Tuesday, April 14, 2020

Insurance:"Anticipated Coronavirus Claims Scenarios Across Major Coverage Lines"

From Insurance Journal
As the COVID-19 pandemic has progressed over the past several months, participants in the insurance industry have recognized the likelihood of a resulting increase in claims volume. Much of the early focus has been on the ramifications to insurers that write business interruption policies. However, a broader look reveals that many disparate lines of coverage are likely to see a significant boost in claims, whether directly caused by the pandemic itself or by social, institutional and governmental reaction to it. Below we will discuss a number of coverage lines in addition to business interruption and the likely claims scenarios under each.

Business Interruption
Business interruption coverage is commonly sold as a component of commercial property insurance policies to provide relief to an insured for lost profit and extra expenses when its business operations are disrupted by “direct physical loss or damage” to insured property. Closing a business due to a threat of exposure or spread of COVID-19 is not “direct physical loss or damage” to insured property. However, lawsuits over coverage for alleged business interruption losses due to the coronavirus pandemic have already been filed, and a veritable wave of claims is likely coming.

Important to note is that multiple states, including New Jersey, New York, Massachusetts, and Ohio, have proposed legislation that would mandate business interruption coverage for alleged COVID-19-related losses even where policies have explicit bacteria/virus exclusions.
Anticipated claims:
  • Denial of access to premises due to civil authorities’ orders
  • Loss of use of premises due to coronavirus contamination
  • Disruption of supply and distribution chains due to COVID-19 factors
Cases to watch:
Event Cancellation Event cancellation policies generally cover loss directly resulting from cancellation of an event due to circumstances beyond the insured’s control, e.g. weather events, terrorism, and communicable disease. This is specialized coverage intended to insure against financial loss, including lost revenue and other event-related expenses.
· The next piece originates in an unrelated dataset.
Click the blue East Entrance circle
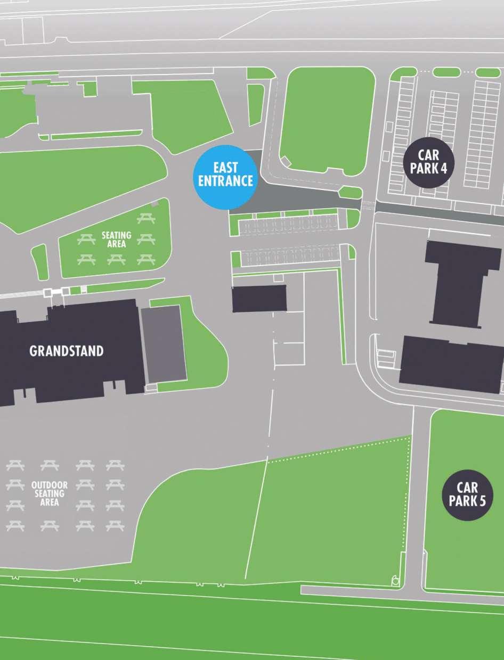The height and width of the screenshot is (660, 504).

An “all cause” event cancellation policy could, depending on policy wording, provide coverage for cancellations due to a pandemic, such as COVID-19. That said, depending upon the date of issue, policies may contain exclusions for communicable or contagious diseases, pandemics, or government-mandated quarantines.

Anticipated claims:
Trade organizations, entertainment companies, music performers, professional sports teams and other athletic associations, and individuals forced to cancel personal events, e.g. weddings, may seek recovery for losses due to cancellation.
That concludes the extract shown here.